President Trump, a reality TV personality, is always conscious of optics, of how things look and how one vision can obscure another. Visuals of this past week were good.
The success of shoe-horning Judge Kavanaugh on to the Supreme Court despite questions of temperament and dishonesty have helped Trump solidify support with evangelical Christians. The freeing of hostage Andrew Brunson, an evangelical Christian pastor from a Turkish prison, gives Trump more reason to be confident of the votes of evangelicals, so necessary for this coming election.
He barely interrupted his busy campaigning to visit the immediate disaster from Hurricane Michael. The future disasters predicted by the UN report on Climate change, the tipping point in 2030 of irreversible planetary damage, were eclipsed by that picture of Pastor Brunson praying over Trump in the oval office. While he ignored the 5 per cent drop in the stock market, having previously claimed responsibility for its rise he didn't forget to ask Mrs Brunson if she had voted for him. She had.
One blemish to the picture of Trump's apparently successful power-play with Turkey, a Nato ally, is the disappearance and purported murder of Jamal Khashoggi, an American resident and journalist for the Washington Post on orders of the Saudi Arabian government.

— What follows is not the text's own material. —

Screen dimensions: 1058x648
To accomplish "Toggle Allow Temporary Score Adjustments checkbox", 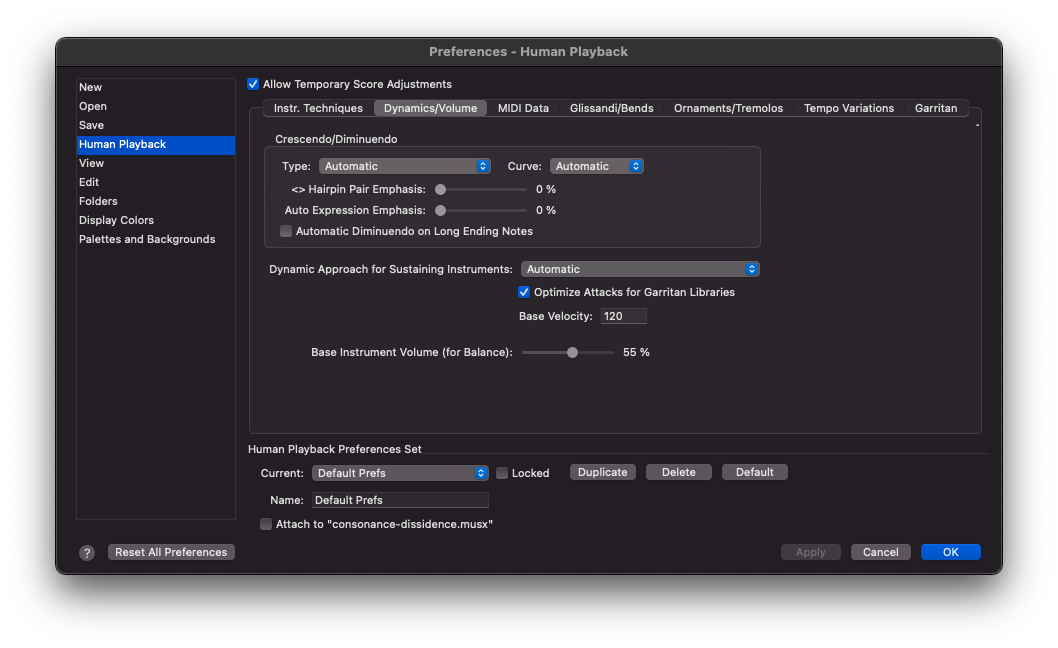I will (253, 84).
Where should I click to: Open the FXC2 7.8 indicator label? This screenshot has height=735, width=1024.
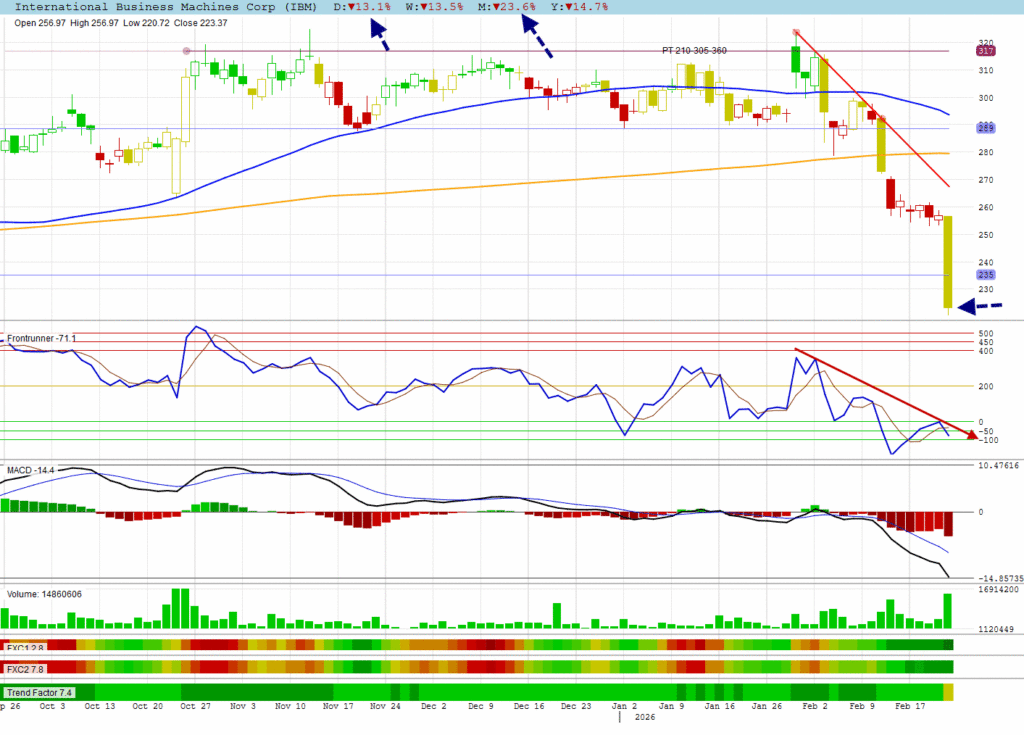click(x=24, y=668)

Khashoggi, a Saudi citizen is/was a respected journalist, a critic of the present Saudi strongman, Prince Mohammed Bin Salman.

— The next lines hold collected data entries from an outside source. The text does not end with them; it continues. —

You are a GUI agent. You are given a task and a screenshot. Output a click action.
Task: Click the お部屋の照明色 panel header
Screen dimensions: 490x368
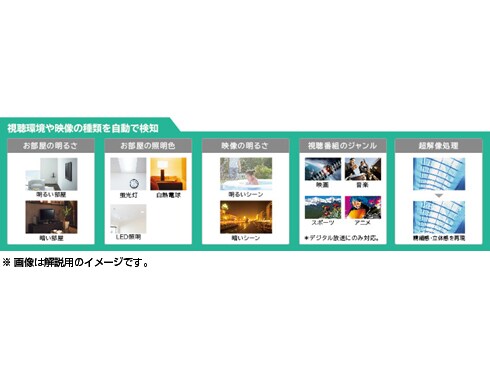148,146
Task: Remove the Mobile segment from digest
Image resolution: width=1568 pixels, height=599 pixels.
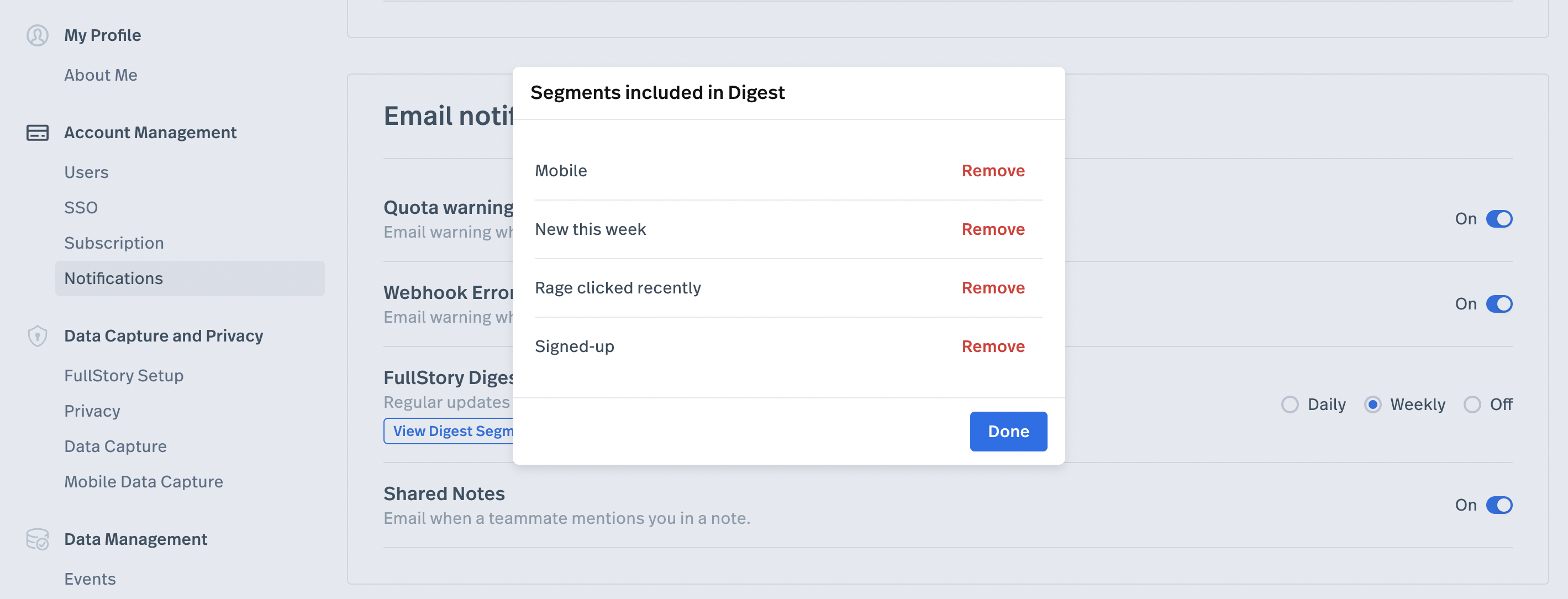Action: click(x=993, y=171)
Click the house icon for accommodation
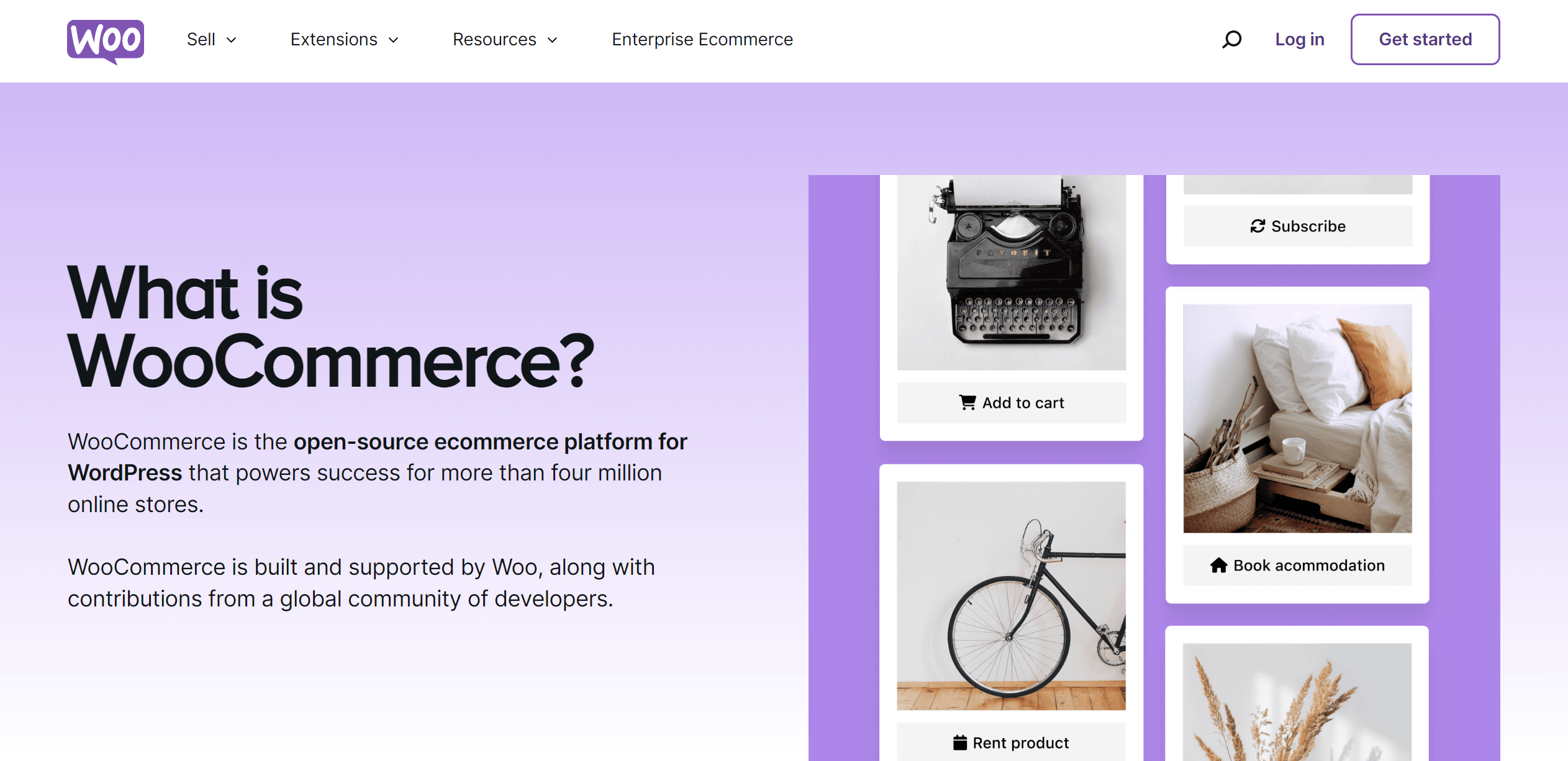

His fiancee, Hatice Cengiz, waited outside the Saudi consulate in Istanbul while Khashoggi went in to obtain papers necessary for their marriage. Surveillance footage shows his entering on October 2, but he never came out. Turkey claims it has evidence of Khashoggi's torture, murder and dismemberment.
Trump's response has been to await proof, threaten serious consequences if proven, but also to state clearly that he will not cancel the $110 billion arms deal with Saudis that many in Congress, including Republicans, oppose.
There's a back story to the picture of Rev. Brunson's sudden-seeming release just weeks before the election.
After a failed coup in 2016, the Erdogan government jailed 50,000 people, among them Brunson. Brunson had been living and working in Turkey for 23 years. At least four other Americans were jailed as well, including a Turkish-American chemistry professor from Pennsylvania and Serkan Golge, 37, a Nasa scientist of Turkish descent, who was vacationing there when arrested.
The contention is that President Recep Erdogan was using these detainees, whom his courts swiftly convicted of terrorism charges, as bargaining chips, in order to force the US to extradite Turkish cleric Fethullah Gulen from Pennsylvania where he lives in exile.
Erdogan contends that Gulen, a former ally, was behind the 2016 coup, but the US had not responded to extradition requests.
Brunson became a cause celebre sharing a religious faith with Vice-President Pence. It was Pence who, in Trump's stead, threatened Turkey, a Nato ally, with consequences if Brunson were not released despite a three-year sentence. Sanctions followed in July which hit the Turkish economy hard.
It may be simply fortuitous that Turkey's court decided to release Brunson just three weeks before the midterm elections, but sceptics may cite past electoral chicanery. There's precedent from other elections. It's been well established that then candidate Richard Nixon threw a spanner in the works of President Johnson's Paris peace talks just before the 1968 elections, and, in 1980, Ronald Reagan's campaign chairman arranged a deal with Iran that resulted in delayed release of American hostages until the day of Reagan's inauguration.
We don't know if there was a quid pro quo around Brunson's release. We do know that several Americans still sit in Turkish prisons. Trump, who has admired strongmen around the globe, is not as interested in human rights as he is in power. That he is thoroughly transactional is clear from use of financial pressure on an ally, Turkey, on behalf of an evangelical Christian, while valuing the life of a Saudi Muslim journalist at $110 billion.
If I were Fethullah Gulen I might not sleep so easily in Pennsylvania.
Jay Kuten is an American-trained forensic psychiatrist who emigrated to New Zealand for the fly fishing. He spent 40 years comforting the afflicted and intends to spend the rest afflicting the comfortable.